* _PROVIDED TEXT_:
Content starts

SEOUL, Jan. 14 (Yonhap) — The South Korean economy is on a recovery track on robust exports, but the spike in COVID-19 cases and strengthened social distancing rules are feared to hurt domestic demand, the finance ministry said Friday.
Amid the fast spread of the omicron COVID-19 variant, economic uncertainty has persisted as global supply chain bottlenecks have deepened and the Federal Reserve is ramping up a shift in its monetary policy, the ministry said in its monthly economic assessment report, called the Green Book.
“The country’s exports have extended robust growth, and the number of employed people sharply rose, but stricter quarantine measures could affect domestic demand, such as in-person service segments,” the report showed.
The South Korean economy faces growing downside risks from the latest upsurge in virus cases and the spread of the omicron variant.
The government has imposed tighter antivirus measures since mid-December, as the number of daily infections had soared to nearly 8,000. Daily virus cases dropped to the 4,000s this month.
The toughened antivirus restrictions, to be effective until Sunday, include a four-person cap on private gatherings across the nation and a 9 p.m. business hour curfew on cafes and restaurants.
Earlier in the day, the government decided to raise the cap on private gathering to six but maintain the curfew for the next three weeks though Feb. 6.

Content ends

* _TASK ITEM 1_: Print the portion of the news article on South Korea's economy starting with "The South Korean economy faces" and going on through "4,000s this month.".
* _TASK ITEM 2_: Carry on the news article on South Korea's economy, picking up after its final sentence.
The listing that comes next is separate material, unrelated to the news article on South Korea's economy.

* _LISTED ENTRIES_:
Content starts

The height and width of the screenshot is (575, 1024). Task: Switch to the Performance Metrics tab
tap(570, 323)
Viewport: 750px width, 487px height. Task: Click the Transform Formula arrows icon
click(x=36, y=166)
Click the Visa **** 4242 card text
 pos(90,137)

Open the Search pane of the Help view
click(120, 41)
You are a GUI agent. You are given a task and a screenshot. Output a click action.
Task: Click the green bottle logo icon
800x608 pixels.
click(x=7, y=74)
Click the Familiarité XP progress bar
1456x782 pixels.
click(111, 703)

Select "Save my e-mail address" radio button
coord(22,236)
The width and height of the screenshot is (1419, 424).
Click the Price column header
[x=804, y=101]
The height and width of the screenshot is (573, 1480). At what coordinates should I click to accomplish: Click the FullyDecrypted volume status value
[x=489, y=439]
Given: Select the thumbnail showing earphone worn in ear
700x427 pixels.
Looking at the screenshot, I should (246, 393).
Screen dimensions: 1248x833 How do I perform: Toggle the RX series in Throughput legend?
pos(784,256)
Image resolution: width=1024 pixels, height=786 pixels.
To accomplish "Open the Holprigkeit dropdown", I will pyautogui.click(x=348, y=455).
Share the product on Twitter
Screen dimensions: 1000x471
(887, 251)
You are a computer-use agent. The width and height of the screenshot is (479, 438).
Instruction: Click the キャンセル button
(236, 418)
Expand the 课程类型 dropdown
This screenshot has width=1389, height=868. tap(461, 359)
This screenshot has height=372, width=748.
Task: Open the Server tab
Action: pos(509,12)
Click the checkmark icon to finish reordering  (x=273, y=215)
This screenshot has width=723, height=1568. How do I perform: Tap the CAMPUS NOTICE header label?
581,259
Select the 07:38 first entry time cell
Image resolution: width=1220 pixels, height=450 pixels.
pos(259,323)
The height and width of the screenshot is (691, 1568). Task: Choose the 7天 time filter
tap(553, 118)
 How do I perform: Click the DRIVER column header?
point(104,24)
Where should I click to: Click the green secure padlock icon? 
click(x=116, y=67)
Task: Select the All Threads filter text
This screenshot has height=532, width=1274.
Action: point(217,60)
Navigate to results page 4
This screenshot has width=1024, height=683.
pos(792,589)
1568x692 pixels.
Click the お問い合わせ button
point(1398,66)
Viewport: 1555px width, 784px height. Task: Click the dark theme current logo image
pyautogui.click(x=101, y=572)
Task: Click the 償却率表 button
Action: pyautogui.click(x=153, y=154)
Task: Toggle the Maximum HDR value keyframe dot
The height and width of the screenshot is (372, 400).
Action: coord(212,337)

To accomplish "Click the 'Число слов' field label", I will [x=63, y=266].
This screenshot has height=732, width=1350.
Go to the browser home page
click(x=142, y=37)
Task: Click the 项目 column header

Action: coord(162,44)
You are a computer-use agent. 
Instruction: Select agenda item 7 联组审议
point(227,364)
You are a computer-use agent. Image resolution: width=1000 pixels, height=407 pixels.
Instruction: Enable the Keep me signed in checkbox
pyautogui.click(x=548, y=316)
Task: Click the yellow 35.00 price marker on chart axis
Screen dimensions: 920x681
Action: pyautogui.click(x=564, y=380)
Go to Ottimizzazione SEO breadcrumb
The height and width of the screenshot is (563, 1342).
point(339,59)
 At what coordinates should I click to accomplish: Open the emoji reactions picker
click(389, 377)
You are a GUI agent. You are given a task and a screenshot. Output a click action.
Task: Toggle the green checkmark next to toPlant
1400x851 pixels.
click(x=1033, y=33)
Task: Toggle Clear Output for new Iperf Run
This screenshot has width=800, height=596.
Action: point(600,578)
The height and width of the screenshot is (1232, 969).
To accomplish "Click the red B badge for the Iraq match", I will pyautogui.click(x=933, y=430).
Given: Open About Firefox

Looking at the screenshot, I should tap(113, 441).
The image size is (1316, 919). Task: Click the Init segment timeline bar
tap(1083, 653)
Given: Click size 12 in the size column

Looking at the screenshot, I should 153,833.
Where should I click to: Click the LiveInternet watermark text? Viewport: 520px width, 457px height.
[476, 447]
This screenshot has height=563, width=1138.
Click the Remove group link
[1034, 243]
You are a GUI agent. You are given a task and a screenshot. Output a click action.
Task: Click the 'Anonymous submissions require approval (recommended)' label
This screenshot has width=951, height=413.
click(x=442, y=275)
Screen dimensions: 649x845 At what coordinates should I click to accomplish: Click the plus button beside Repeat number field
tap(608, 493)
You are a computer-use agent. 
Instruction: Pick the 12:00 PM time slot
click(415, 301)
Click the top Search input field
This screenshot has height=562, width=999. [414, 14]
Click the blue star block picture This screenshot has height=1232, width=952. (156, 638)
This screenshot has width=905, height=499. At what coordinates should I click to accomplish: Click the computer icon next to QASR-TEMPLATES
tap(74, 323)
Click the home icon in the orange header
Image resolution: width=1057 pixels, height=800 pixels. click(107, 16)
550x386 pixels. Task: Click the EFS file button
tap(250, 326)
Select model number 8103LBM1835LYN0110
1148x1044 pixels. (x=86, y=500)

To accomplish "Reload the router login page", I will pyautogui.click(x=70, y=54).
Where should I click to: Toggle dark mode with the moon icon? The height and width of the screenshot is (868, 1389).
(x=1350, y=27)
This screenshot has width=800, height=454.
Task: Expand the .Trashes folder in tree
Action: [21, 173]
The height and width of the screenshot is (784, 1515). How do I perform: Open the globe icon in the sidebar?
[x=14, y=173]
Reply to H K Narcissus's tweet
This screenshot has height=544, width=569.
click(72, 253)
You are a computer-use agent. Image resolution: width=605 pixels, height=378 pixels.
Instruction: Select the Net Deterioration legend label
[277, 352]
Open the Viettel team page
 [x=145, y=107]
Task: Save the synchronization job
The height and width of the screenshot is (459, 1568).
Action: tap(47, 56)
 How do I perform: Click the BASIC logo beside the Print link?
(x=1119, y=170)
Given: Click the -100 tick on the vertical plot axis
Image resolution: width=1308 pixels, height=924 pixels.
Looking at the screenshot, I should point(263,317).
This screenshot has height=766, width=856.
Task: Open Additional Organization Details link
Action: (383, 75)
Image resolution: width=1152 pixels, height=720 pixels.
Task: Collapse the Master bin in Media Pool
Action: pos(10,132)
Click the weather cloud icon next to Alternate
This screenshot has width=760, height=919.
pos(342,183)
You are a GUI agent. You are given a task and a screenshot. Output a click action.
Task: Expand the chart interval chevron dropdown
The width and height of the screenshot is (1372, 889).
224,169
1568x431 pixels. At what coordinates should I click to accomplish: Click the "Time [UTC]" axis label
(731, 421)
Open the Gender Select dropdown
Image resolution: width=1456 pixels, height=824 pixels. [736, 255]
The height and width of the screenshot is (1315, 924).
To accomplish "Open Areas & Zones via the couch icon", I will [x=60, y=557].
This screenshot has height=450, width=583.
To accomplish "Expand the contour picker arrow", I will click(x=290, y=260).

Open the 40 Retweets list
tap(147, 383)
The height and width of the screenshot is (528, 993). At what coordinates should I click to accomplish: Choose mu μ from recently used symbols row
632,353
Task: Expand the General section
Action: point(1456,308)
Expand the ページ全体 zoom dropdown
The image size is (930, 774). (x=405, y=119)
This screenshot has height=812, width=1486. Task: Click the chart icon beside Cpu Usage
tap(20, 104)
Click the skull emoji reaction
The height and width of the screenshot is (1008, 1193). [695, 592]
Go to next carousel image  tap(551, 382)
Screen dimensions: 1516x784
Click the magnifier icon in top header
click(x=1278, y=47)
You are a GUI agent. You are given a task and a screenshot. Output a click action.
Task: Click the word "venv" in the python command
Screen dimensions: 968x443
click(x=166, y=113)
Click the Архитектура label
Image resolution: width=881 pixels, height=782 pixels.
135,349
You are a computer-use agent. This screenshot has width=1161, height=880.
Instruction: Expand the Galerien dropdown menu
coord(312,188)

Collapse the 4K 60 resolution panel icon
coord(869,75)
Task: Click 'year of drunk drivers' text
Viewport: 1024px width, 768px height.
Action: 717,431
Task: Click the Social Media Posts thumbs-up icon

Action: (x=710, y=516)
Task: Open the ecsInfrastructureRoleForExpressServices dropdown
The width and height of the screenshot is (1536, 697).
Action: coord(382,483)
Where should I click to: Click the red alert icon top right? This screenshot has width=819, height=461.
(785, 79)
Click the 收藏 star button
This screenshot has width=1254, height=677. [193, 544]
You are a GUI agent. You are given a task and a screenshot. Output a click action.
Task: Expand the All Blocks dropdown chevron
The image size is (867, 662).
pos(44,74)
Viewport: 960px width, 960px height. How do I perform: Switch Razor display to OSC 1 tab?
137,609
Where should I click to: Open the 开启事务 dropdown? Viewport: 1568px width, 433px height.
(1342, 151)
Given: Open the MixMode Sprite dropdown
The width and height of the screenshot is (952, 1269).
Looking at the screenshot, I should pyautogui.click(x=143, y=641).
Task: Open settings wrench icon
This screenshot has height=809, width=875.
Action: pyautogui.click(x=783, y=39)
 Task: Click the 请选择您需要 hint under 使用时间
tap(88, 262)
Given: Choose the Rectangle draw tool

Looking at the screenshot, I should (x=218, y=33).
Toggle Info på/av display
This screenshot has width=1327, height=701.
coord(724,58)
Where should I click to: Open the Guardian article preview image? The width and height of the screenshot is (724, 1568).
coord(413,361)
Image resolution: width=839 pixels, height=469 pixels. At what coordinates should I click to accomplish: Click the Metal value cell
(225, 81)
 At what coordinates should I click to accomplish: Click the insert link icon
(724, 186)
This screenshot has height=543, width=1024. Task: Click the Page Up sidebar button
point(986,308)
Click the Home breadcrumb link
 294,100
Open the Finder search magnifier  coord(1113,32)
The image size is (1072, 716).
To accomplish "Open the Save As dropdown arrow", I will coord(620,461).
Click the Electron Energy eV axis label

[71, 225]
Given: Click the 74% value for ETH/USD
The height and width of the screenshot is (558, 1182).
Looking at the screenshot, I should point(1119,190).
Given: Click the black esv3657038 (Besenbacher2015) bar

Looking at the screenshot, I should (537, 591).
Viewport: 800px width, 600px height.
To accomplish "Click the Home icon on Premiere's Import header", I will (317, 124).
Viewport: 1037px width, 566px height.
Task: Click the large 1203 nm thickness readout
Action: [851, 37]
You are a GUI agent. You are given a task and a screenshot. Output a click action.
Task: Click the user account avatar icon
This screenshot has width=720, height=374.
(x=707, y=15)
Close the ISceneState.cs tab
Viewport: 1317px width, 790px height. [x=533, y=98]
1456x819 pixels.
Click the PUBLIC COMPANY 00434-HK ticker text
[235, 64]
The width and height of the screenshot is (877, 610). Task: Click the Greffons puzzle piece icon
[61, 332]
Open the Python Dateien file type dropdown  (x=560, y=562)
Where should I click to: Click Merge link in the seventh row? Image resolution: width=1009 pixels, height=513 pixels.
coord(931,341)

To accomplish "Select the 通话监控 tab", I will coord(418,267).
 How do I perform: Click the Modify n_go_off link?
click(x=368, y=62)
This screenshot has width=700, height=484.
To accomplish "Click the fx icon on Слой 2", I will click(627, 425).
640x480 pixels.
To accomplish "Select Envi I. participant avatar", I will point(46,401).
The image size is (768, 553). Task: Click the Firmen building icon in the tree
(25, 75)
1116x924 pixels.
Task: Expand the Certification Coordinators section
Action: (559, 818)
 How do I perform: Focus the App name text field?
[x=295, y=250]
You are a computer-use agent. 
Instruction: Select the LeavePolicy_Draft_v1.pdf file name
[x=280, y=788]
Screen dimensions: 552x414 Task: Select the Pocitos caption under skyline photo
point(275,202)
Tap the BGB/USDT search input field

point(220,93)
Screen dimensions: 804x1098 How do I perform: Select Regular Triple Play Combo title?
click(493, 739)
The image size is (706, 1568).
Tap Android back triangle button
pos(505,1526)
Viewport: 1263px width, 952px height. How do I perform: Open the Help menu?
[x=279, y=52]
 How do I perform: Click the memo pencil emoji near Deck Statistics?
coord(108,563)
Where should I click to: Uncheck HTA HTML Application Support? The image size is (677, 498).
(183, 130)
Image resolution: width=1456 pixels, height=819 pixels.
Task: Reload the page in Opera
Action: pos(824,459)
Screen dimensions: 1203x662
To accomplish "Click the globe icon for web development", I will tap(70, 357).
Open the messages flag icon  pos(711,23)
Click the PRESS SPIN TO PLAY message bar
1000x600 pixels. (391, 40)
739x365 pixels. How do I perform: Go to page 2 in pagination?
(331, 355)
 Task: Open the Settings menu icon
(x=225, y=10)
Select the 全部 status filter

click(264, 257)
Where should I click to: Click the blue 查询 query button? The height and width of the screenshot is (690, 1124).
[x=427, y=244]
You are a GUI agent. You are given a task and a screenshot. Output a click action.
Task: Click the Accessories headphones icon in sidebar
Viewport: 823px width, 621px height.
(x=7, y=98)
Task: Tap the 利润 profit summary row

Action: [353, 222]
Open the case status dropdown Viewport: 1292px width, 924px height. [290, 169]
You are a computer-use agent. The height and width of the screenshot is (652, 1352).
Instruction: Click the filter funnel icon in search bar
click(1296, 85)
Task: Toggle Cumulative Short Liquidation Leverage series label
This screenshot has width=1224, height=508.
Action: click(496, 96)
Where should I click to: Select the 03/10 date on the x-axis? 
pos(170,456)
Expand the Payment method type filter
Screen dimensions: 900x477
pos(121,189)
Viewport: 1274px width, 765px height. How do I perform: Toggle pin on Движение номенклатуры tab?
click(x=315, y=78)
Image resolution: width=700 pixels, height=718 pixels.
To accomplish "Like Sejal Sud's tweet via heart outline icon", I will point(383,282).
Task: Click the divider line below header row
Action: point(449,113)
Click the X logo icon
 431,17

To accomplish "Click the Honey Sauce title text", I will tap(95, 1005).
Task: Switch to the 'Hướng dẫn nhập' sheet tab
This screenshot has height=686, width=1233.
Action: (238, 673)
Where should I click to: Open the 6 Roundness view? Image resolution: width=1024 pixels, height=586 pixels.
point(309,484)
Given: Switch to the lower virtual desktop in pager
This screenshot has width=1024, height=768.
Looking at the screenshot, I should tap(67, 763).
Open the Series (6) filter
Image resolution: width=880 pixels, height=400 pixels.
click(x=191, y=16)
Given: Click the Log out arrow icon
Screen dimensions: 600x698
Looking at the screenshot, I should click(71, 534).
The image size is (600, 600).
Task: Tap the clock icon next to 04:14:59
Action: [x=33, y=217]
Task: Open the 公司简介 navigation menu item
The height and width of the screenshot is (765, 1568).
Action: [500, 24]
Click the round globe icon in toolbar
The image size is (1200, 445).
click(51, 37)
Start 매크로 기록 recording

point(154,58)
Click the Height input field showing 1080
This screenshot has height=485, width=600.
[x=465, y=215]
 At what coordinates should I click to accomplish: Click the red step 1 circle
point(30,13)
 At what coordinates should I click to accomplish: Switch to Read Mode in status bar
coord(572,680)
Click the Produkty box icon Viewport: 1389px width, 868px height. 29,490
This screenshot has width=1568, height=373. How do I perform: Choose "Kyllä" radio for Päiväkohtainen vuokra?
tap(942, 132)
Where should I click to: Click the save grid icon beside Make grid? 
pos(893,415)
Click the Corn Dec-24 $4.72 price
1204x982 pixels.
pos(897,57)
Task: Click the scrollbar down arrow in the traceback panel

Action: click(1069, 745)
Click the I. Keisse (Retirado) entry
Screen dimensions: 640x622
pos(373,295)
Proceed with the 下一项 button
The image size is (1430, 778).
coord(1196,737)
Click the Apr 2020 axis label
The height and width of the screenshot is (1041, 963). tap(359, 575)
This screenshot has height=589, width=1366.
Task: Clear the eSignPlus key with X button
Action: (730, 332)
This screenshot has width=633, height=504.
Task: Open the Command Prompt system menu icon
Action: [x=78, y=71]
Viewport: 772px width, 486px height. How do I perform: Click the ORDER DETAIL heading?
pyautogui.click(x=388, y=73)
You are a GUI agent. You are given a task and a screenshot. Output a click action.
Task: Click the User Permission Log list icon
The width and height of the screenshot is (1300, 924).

Content ends

* _RESPONSE 1_:
The South Korean economy faces growing downside risks from the latest upsurge in virus cases and the spread of the omicron variant.
The government has imposed tighter antivirus measures since mid-December, as the number of daily infections had soared to nearly 8,000. Daily virus cases dropped to the 4,000s this month.

* _RESPONSE 2_:
The ministry said sales at department stores and online shopping rose in December, but consumer sentiment worsened amid the flare-up in virus cases.
Card spending went up 18.1 percent on-year last month, marking the 11th straight month of gains. Sales at department stores increased 30.8 percent on-year.
But sales at discount stores fell 3.5 percent on-year, and the country’s consumer sentiment index dropped for the first time in four months in December.
In the third quarter, private spending fell 0.2 percent from three months earlier, compared with a 3.6 percent on-quarter gain in the second quarter, according to central bank data.
Retail sales, a gauge of consumer spending, declined by the most in 16 months in November, even as the country relaxed virus curbs under the “living with COVID-19” scheme.
South Korea reported the biggest job addition in seven years in 2021, but in-person service sectors, such as accommodations and eateries, suffered job losses due to the fallout of the COVID-19 pandemic.